Just running schbench and perf bench for now, it definitely needs more
testing, but I wanted to send a patch to start a discussion about this (I
should have added the RFC in the subject, sorry).

>
> > + /*
> > + * Use trylock to avoid spinning on a contended DSQ, if we fail to
> > + * acquire the lock kick the CPU to retry on the next balance.
> > + *
> > + * In bypass mode simply spin to acquire the lock, since
> > + * scx_kick_cpu() is suppressed.
> > + */
> > + if (scx_bypassing(sch, cpu)) {
> > + raw_spin_lock(&dsq->lock);
> > + } else if (!raw_spin_trylock(&dsq->lock)) {
> > + scx_kick_cpu(sch, cpu, 0);
> > + return false;
> > + }
>
> But I'm not sure this is what we wanna do. If we *really* want to do this,
> maybe we can add a try_move variant; however, I'm pretty deeply skeptical
> about the approach for a few reasons.
>
> - If a shared DSQ becomes a bottleneck, the right thing to do would be
> introducing multiple DSQs and shard them.

True, but then we also need a load balancer with multiple DSQs and moving
tasks across DSQs is also not very efficient. With a shared DSQ we do
really well with latency, but under intense scheduling activity (e.g.,
schbench) we get poor performance, so all those scheduling-related
benchmarks get a bad score with most of the scx schedulers.
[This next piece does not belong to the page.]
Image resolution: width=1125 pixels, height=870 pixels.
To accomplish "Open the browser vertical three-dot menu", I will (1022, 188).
With this applied pretty much all the scx schedulers (scx_cosmos,
scx_bpfland, scx_p2dq, scx_lavd) get pretty much the same score (or
even slightly better) as EEVDF with schbench, without any noticeable impact
on latency (tested avg fps and tail latency with a few games).

>
> - This likely is trading off fairness to gain bandwidth and this approach
> depending on machine / workload may lead to severe starvation. One can
> argue that controlled trade off between fairness and bandwidth is useful
> for some use cases. However, even if that is the case, I don't think
> trylock is the way to get there. If we think that low overhead high
> fan-out shared queue is desirable, it'd be better to introduce dedicated
> data structure which can do so in a controlled manner.
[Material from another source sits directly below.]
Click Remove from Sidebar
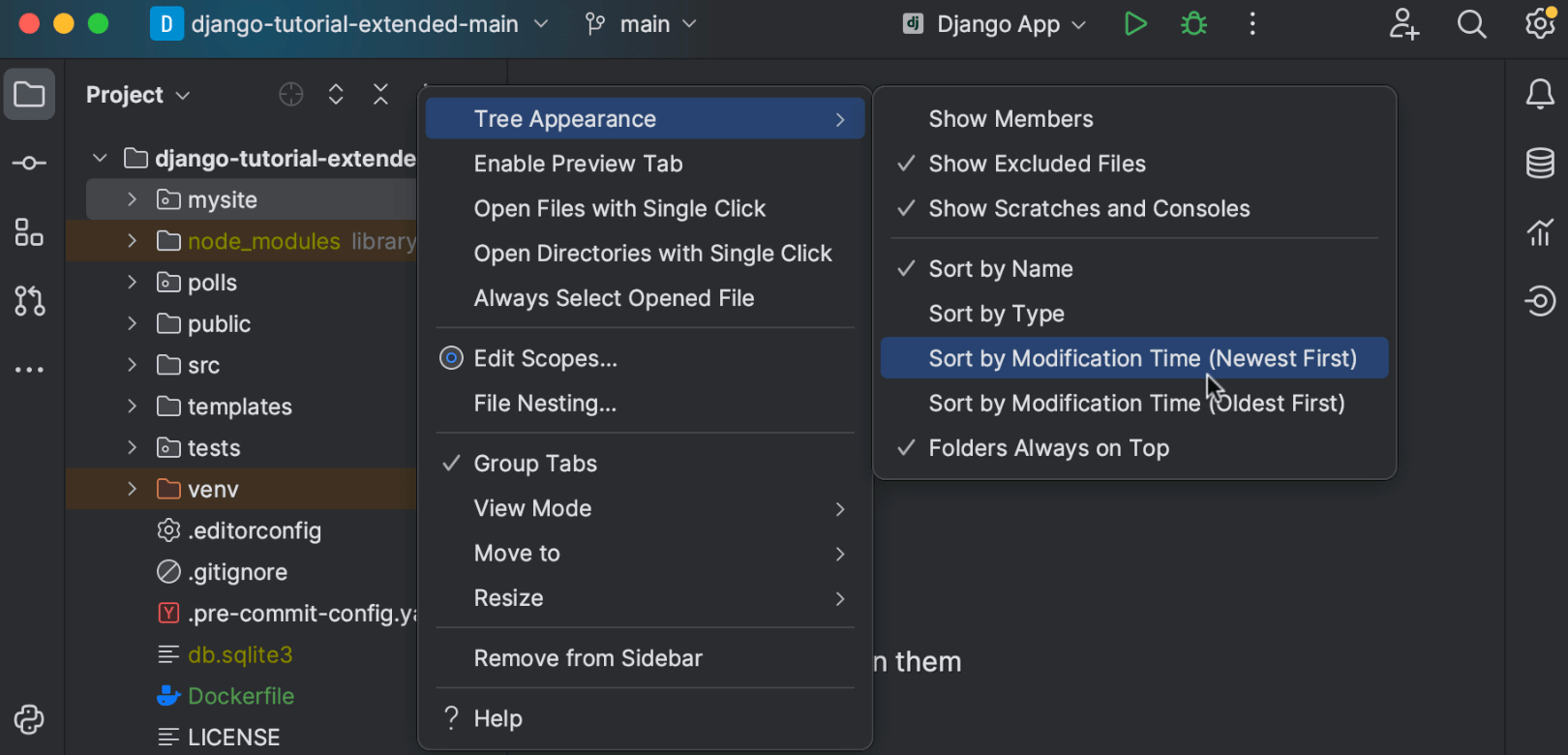Screen dimensions: 1568x755 click(x=588, y=658)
True, and I think with moderate CPU activity this may increase latency due
to the additional kick/balance step when trylock fails (maybe control this
behavior with a flag?).

That said, the throughput benefits seem significant. While schbench is
probably an extreme case, the improvement there is substantial (2-3x),
which suggests this approach might also benefit some more realistic
workloads. I'm planning to run additional tests over the next few days to
better understand this.

Based on the schbench results, it seems like a missed opportunity to drop
this entirely. Can you elaborate more on the dedicated data structure you
mentioned? Do you have something specific in mind?

Thanks,
-Andrea